Questions: Which of the following functions is not a one-to-one function? f(x)=x g(x)=2x+1 h(x)=-2x^2+2 j(x)=5x^3+4 k(x)=3x^5-4

Transcript text: Which of the following functions is not a one-to-one function? $f(x)=x$ $g(x)=2x+1$ $h(x)=-2x^{2}+2$ $j(x)=5x^{3}+4$ $k(x)=3x^{5}-4$

Solution

Solution Steps

To determine which function is not a one-to-one function, we need to check if each function passes the horizontal line test. A function is one-to-one if and only if every horizontal line intersects the graph of the function at most once.

Step 1: Define the Functions

We are given the following functions: \[ \begin{align_} f(x) &= x \\ g(x) &= 2x + 1 \\ h(x) &= 2 - 2x^2 \\ j(x) &= 5x^3 + 4 \\ k(x) &= 3x^5 - 4 \end{align_} \]

Step 2: Determine if Each Function is One-to-One

A function is one-to-one if it passes the horizontal line test, which means that every horizontal line intersects the graph of the function at most once. This can be checked by examining the derivative of each function. If the derivative is always positive or always negative, the function is one-to-one.

Function $ f(x) = x $

\[ f'(x) = 1 \] The derivative is always positive, so $ f(x) $ is one-to-one.

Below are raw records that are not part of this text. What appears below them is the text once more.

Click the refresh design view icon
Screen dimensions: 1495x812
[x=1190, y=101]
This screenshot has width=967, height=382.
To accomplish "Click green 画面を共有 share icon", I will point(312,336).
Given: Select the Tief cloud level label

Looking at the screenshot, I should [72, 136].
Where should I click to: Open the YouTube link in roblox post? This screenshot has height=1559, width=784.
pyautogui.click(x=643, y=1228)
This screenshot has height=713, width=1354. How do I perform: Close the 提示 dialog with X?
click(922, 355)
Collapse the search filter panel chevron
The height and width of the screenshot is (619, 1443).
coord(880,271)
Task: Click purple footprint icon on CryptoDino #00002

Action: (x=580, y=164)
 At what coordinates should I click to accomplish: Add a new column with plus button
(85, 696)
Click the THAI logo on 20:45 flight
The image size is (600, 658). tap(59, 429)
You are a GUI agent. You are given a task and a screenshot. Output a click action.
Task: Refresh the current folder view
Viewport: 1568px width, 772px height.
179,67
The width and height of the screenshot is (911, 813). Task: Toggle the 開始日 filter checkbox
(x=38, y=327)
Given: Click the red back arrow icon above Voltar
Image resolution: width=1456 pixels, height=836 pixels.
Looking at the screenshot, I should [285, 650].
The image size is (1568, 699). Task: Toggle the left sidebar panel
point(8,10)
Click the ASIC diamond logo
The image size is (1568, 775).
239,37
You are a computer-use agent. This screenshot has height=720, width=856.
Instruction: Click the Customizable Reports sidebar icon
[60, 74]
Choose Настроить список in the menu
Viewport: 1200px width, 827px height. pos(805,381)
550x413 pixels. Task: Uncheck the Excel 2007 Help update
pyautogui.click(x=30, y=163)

Function $ g(x) = 2x + 1 $

\[ g'(x) = 2 \] The derivative is always positive, so $ g(x) $ is one-to-one.

Function $ h(x) = 2 - 2x^2 $

\[ h'(x) = -4x \] The derivative is zero at $ x = 0 $ and changes sign around this point, so $ h(x) $ is not one-to-one.

Function $ j(x) = 5x^3 + 4 $

\[ j'(x) = 15x^2 \] The derivative is zero at $ x = 0 $ and positive elsewhere, so $ j(x) $ is not one-to-one.

Function $ k(x) = 3x^5 - 4 $

\[ k'(x) = 15x^4 \] The derivative is zero at $ x = 0 $ and positive elsewhere, so $ k(x) $ is not one-to-one.